The reviews are, umm, mixed. I love this one from the Chicago Sun-Times:
I once sat in a car forever waiting for my mom to come out of a grocery store. I thought that was the definition of "interminable." I had no idea "The Path to 9/11" was in my future.
This is what happens during 4 1/2 lonnnng hours of "Path." Terrorists talk about killing Americans for Allah. FBI and other security officials try to track them but fail. 9/11 happens.
You don’t say.
This is the most anticlimactic, tension-free movie in the history of terrorist TV.

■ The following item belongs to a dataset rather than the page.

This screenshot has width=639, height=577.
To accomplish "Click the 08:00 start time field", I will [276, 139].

It’s hard to fathom a brouhaha brewed over such a bore. ABC has received tens of thousands of letters — including one from Bill Clinton’s office — insisting "Path" is wildly inaccurate and should not air. But ABC still plans to air the two-part movie.
Controversy could boost viewership, except "Path" is the dullest, worst-shot TV movie since ABC’s disastrous "Ten Commandments" remake. It substitutes shaky handheld cameras and dumb dialogue for craftsmanship. It could not be more amateurish or poorly constructed unless someone had forgotten to light the sets.

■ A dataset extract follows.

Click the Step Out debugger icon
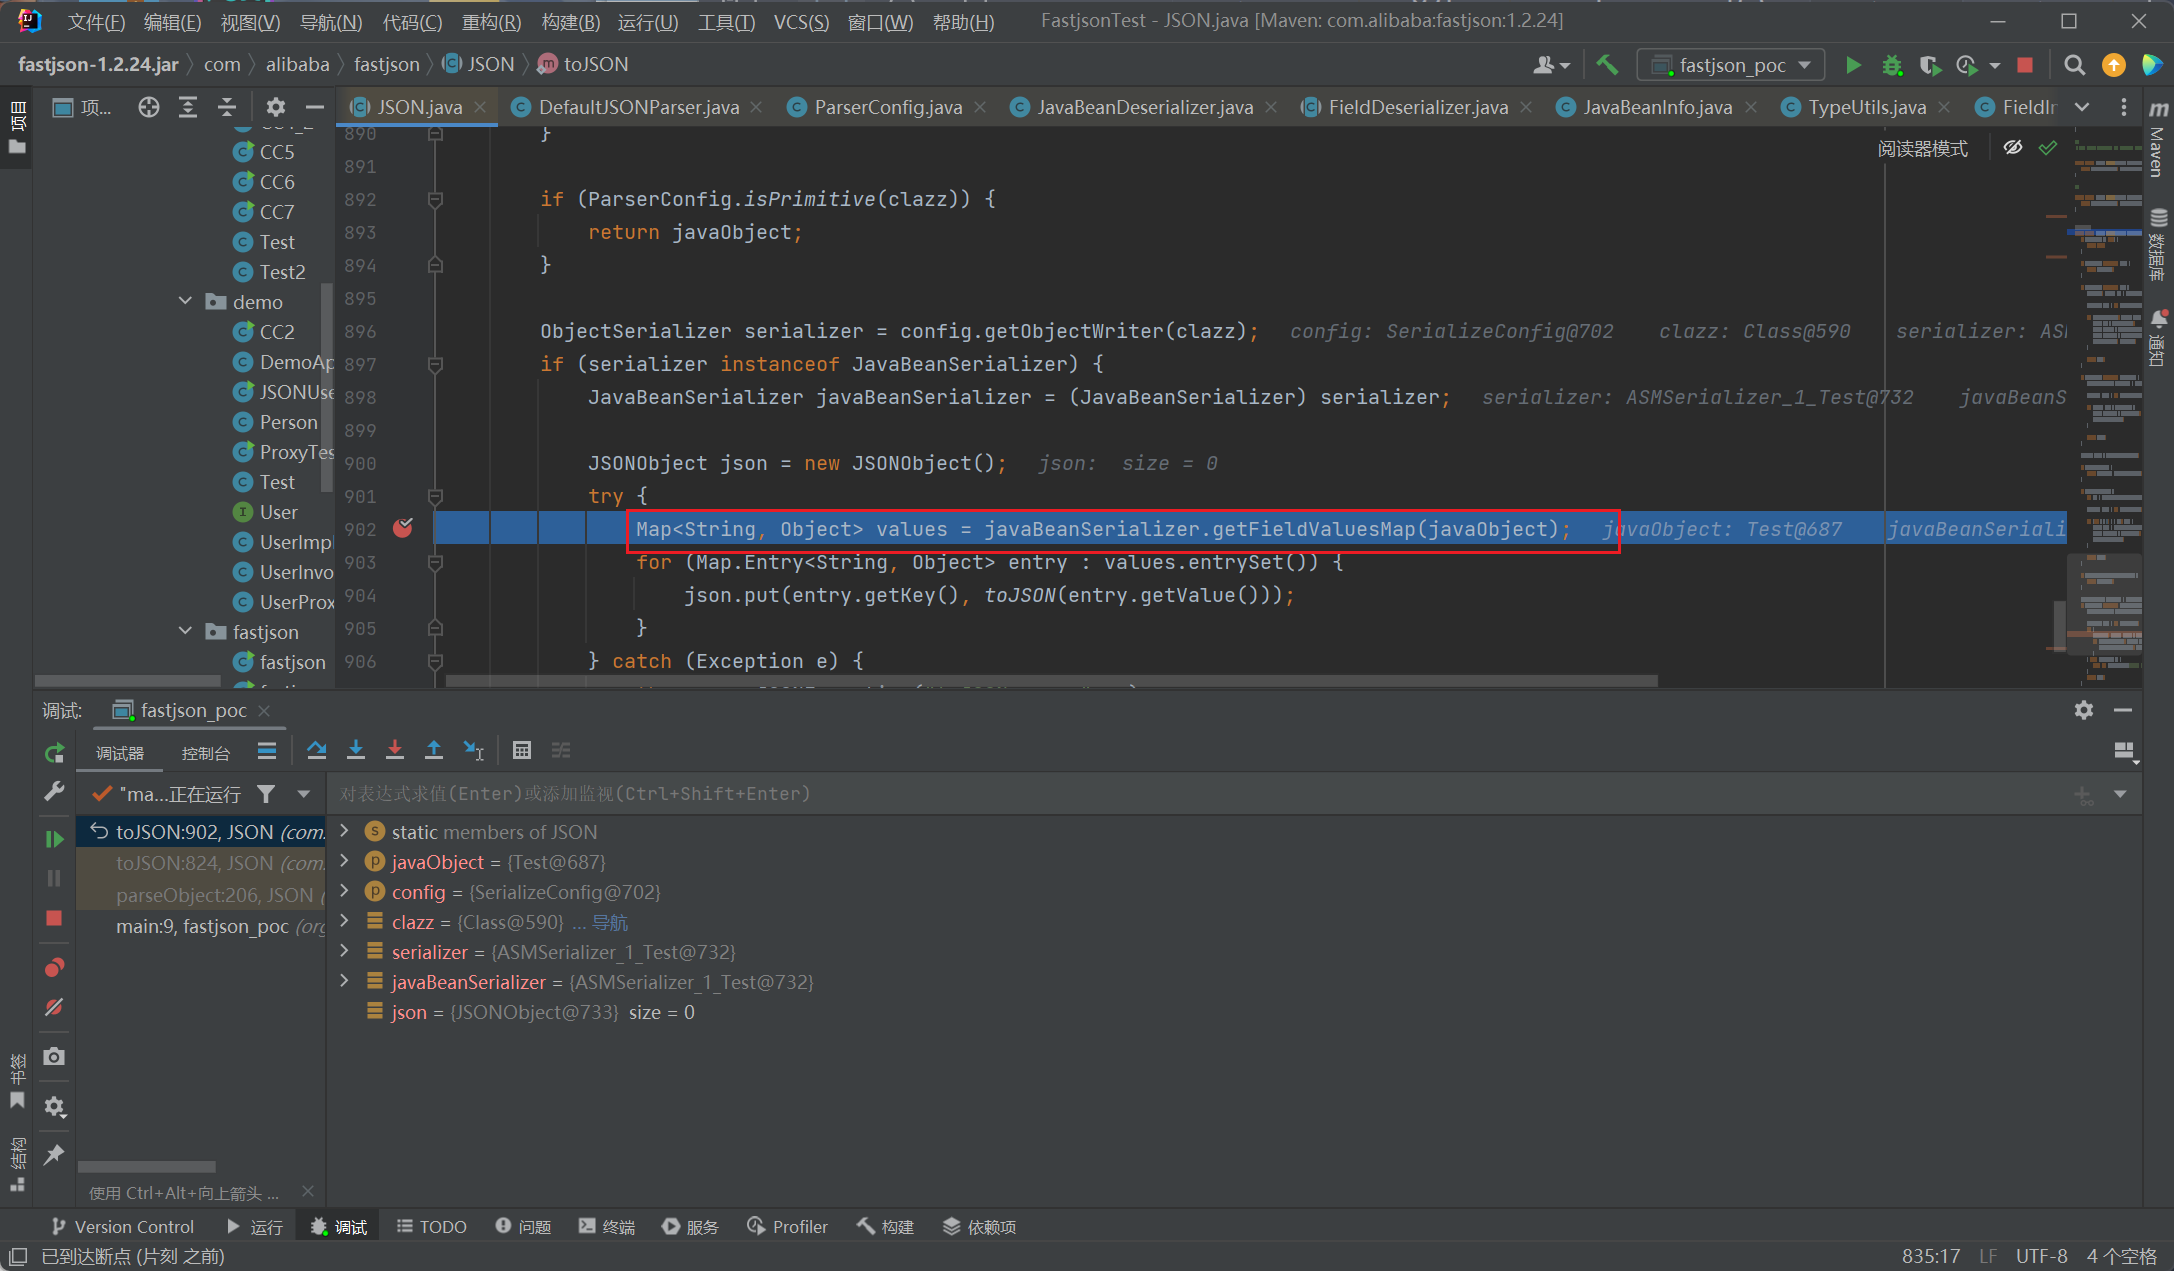 pyautogui.click(x=434, y=750)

An appalling secondary concern is the tone makes almost every pre-9/11 American look like a fool.
Look, there’s a security guard yawning while terrorists plant the 1993 bomb at the World Trade Center. How dare a security guard work while tired.

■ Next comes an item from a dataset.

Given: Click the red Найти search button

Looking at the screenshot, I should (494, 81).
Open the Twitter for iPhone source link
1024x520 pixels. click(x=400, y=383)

Oh, hey, there’s an airline agent checking in a 9/11 terrorist even though he has a carry-on bag. Stupid airline agents.
Excuse us all, writer Cyrus Nowrasteh and director David L. Cunningham, for not acting like Hitler Youth in the glory days before ordinary Americans knew commercial planes could be turned into missiles.
Idiots….
Ouch.
Interestingly, in this week's Sunday Post was a report that W, unlike Clinton, was demonstrably distracted from the hunt for bin Laden:
On the videotape obtained by the CIA, bin Laden is seen confidently instructing his party how to dig holes in the ground to lie in undetected at night. A bomb dropped by a U.S. aircraft can be seen exploding in the distance. "We were there last night," bin Laden says without much concern in his voice. He was in or headed toward Pakistan, counterterrorism officials think.
That was December 2001. Only two months later, Bush decided to pull out most of the special operations troops and their CIA counterparts in the paramilitary division that were leading the hunt for bin Laden in Afghanistan to prepare for war in Iraq, said Flynt L. Leverett, then an expert on the Middle East at the National Security Council.
"I was appalled when I learned about it," said Leverett, who has become an outspoken critic of the administration's counterterrorism policy. "I don't know of anyone who thought it was a good idea. It's very likely that bin Laden would be dead or in American custody if we hadn't done that."
As with the rest of reality, the true story's exactly backwards from the Disney/ABC version.